** PROVIDED DATA follows **

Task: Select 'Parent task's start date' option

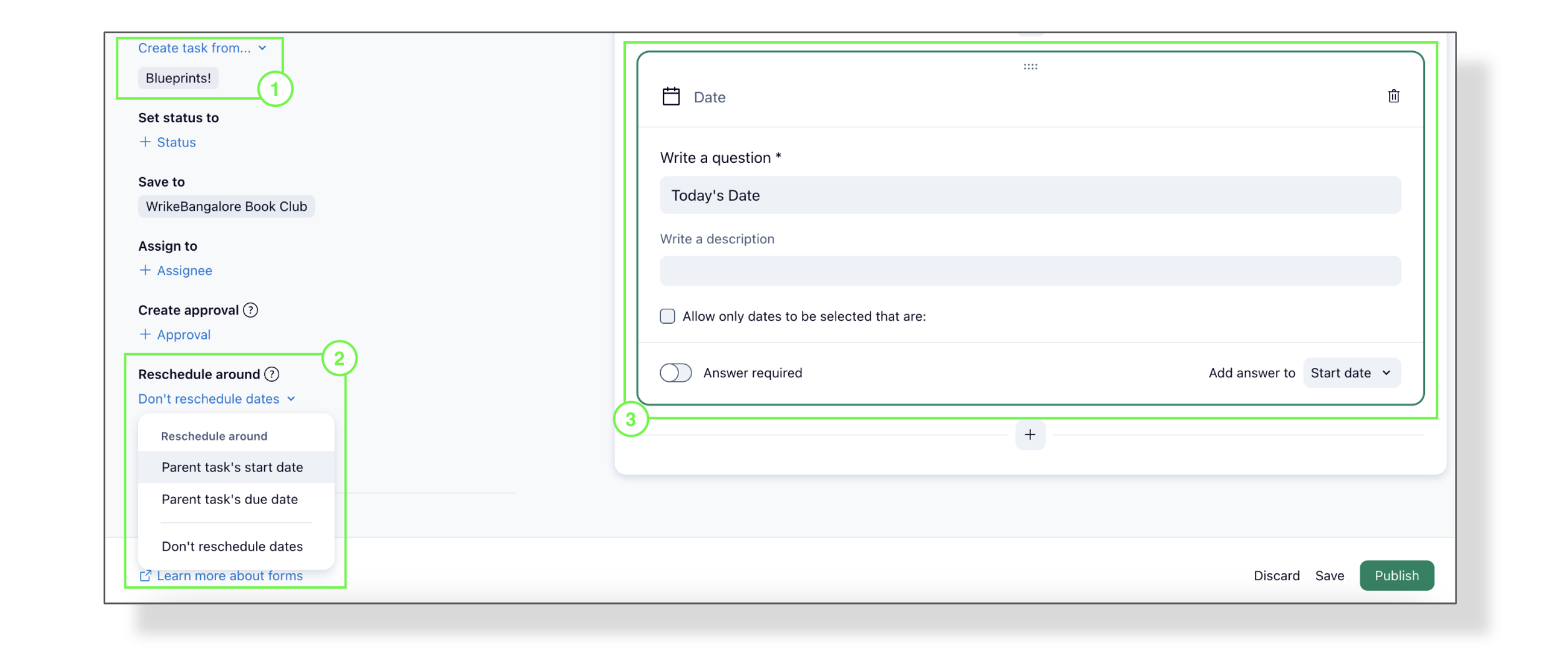Action: pos(232,467)
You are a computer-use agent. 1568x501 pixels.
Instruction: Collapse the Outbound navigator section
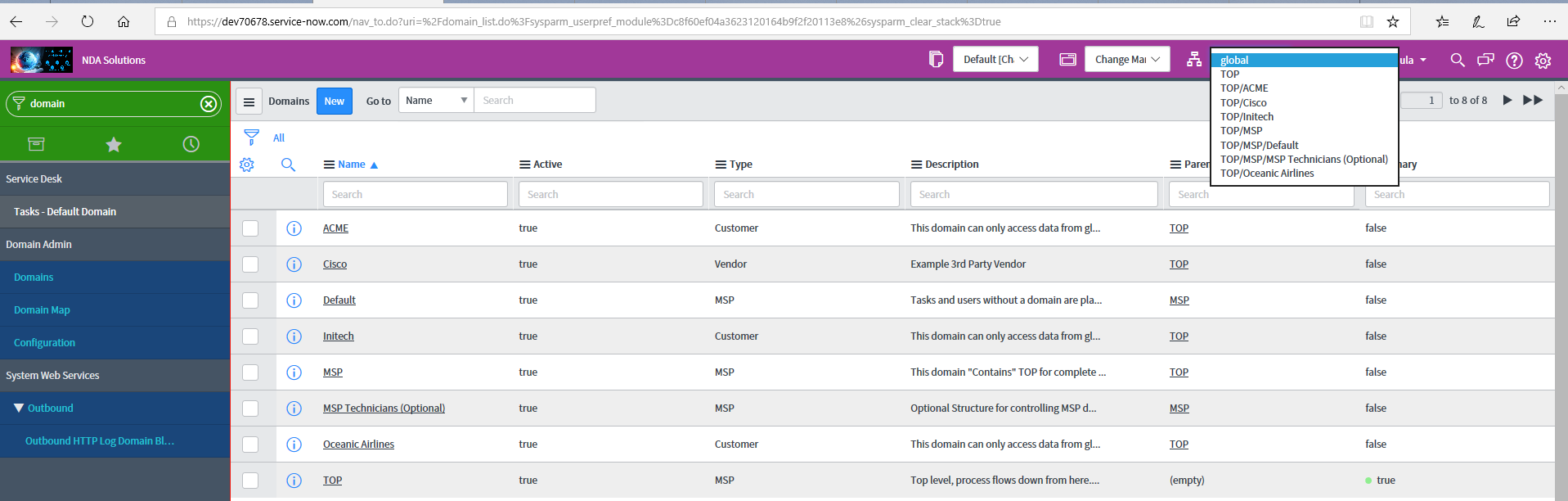click(x=19, y=408)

** End of PROVIDED DATA **

> [TASK DIRECTIONS]
Return the whole listing exactly, minus its pictures.

> [SOLUTION FOR THIS TASK]
Task: Select 'Parent task's start date' option

Action: pos(232,467)
You are a computer-use agent. 1568x501 pixels.
Instruction: Collapse the Outbound navigator section
click(x=19, y=408)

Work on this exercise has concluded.